HAVING ploughed a lonely and ultimately fruitless furrow up front for Scotland through six failed attempts to reach the finals of a major championship, Kenny Miller has already resigned himself to what will happen in the first campaign following his international retirement.
“Don’t even say it,” he smiled, when the subject was raised. “It’s Sod’s Law that Scotland will get to Euro 2016. I might try and make a comeback if they do! Seriously, it’s one of those things that’s just written in the stars.
“There are going to be more teams making it to those finals and I hope it happens for Scotland. It would be great to see the team back in a major finals and I’d just have to go along with the Tartan Army to support them.”
Miller, whose international career began at schoolboy level, was speaking at Bishopbriggs Academy, current holders of the Scottish Schools’ Football Association’s under-18 shield, to launch TSB’s sponsorship of the SSFA.
Currently back in Scotland while he recovers from knee surgery, the Vancouver Whitecaps striker insists he has no regrets about his decision to stand down from Scotland duty after scoring his 18th goal for his country in his 69th appearance when they lost 3-2 to England at Wembley in August.
Miller is confident a revival in fortunes will be maintained by Gordon Strachan but does not anticipate offering his services to the Scotland manager again, even if he does return to play in British football next year.
“No, I don’t think so,” added Miller. “The main reasons I made the decision would still be there. By the time the next major finals come around in 2016 I’m going to be 36-and-a-half-years-old. Listen, I feel at the moment I could still play and I could still do a job for Scotland. But factoring in where I’m playing and when the next finals are going to be, I thought it was time.

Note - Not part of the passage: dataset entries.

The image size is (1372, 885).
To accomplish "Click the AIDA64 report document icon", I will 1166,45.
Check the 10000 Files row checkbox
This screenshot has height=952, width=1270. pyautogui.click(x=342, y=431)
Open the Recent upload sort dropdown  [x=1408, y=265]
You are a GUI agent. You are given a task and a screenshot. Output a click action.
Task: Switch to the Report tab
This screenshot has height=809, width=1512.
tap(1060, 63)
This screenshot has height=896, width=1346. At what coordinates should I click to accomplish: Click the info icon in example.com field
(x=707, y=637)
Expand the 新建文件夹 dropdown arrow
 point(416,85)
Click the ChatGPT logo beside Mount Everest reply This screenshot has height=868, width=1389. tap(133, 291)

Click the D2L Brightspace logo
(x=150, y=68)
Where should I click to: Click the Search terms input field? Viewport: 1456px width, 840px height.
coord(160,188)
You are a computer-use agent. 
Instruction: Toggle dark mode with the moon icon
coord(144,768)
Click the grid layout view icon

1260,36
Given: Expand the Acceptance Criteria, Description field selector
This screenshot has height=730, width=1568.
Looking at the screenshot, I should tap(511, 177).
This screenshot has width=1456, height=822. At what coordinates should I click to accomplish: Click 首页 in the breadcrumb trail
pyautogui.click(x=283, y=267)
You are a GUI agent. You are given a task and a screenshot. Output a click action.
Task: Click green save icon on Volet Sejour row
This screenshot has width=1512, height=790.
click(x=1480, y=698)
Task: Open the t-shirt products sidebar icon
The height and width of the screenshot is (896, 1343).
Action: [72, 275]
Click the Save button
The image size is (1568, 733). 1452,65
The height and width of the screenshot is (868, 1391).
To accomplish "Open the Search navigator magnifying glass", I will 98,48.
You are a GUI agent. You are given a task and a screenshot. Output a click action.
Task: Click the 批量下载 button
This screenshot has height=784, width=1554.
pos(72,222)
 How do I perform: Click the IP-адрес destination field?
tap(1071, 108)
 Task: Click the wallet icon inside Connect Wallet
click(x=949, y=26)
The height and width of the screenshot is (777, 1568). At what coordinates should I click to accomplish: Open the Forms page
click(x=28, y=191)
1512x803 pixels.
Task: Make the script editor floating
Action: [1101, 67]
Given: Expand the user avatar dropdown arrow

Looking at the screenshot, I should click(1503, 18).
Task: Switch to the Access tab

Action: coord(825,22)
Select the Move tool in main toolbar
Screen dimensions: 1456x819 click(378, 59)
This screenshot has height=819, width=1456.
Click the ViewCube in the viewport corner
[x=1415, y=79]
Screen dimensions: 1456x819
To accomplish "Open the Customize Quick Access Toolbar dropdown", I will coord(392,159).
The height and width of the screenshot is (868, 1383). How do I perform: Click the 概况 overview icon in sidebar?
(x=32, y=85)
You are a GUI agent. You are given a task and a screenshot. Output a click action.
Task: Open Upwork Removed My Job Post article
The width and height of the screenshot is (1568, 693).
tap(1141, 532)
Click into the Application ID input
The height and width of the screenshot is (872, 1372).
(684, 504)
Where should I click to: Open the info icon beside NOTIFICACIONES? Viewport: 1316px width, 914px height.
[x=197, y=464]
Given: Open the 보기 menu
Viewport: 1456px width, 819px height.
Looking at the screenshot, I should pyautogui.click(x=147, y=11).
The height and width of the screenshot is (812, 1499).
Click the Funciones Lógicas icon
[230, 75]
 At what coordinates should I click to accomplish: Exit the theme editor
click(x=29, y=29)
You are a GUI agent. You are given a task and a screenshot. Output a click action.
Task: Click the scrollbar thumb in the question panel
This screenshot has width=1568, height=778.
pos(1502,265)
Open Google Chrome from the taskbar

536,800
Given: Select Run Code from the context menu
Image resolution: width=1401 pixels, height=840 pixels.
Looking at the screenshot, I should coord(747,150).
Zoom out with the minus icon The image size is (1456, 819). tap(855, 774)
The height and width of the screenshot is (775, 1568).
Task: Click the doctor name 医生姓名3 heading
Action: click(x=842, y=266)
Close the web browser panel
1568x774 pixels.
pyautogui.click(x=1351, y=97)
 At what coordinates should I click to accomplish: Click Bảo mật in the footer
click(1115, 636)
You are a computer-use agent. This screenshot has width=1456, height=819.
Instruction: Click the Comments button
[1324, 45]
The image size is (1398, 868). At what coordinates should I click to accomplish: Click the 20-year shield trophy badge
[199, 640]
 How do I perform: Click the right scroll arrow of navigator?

“I have missed it, but whether it was the right or wrong decision doesn’t matter now. It felt right at the time and with the campaign being at the stage it was, I was wondering if I was going to take a spot in the squad off somebody else who could maybe help us in the next round of qualifiers.
“When I eventually spoke to Gordon, it was a phone call I didn’t want to make. It was the night before a squad was to be named. It was a decision I didn’t really want to make but the campaign was all but over and I was playing across in the MLS – it was just getting a bit much to do that flight all the time.
“The strikers who have played since I left have done well. Steven Fletcher is back and it’s no secret he will be Gordon’s number one striker. Steven Naismith’s done a great job to give the manager food for thought, Kris Boyd is back scoring goals, Ross McCormack is flying at Leeds and Jordan Rhodes has been unfortunate to pull out the last few squads injured. So there are plenty of lads capable of taking the nation forward towards 2016.
“The boys under Gordon have shown in recent games they are capable of competing with the best teams around. Gordon is not a complicated guy. He comes in and tells you what he wants. He says, ‘This is how I want you to play, I need you to go out and do it’. As long as you’re giving 100 per cent, he’s not going to jump on you if you have a bad day. But, if you’re not pulling your weight or doing your bit for your team-mates, then he will jump on it.
“The lads have responded great to him. I was in a couple of squads there under Gordon and he just puts his points across so well. Walter Smith had the same effect when he came in after a pretty disastrous campaign. Overnight, we seemed to get better performances and results. Gordon has had the same effect. He’s put his stamp on the team, each individual knows his job down to a T.
“The manager can only do so much. He can put a team and a shape in place, but it’s up to the players to perform and they have done that under Gordon. There are people who get that respect just walking into a dressing room. Gordon has got that. He commands it for what he’s done as a player and a manager.
“A couple of good results can bring confidence and I still say we have some fantastic players. It’s not as bleak as it’s been made out. We never played great in Norway, I know Gordon wasn’t too happy with the performance, but to play poorly and win over there is a good sign for me.”
Miller, meanwhile, does not expect Scotland captain Scott Brown to curb the petulant streak which saw him fortunate to escape a red card for kicking out at Norway defender Vergard Forren on Tuesday in the same manner which earned him a three-match Champions League ban for his clash with Barcelona forward Neymar.
“Scott is what he is, but it’s not pre-meditated,” said Miller. “In the moment, he does silly things sometimes. We’d prefer not to see him do it, because Celtic and Scotland need him on the park, but you can’t take that edge out of his game.”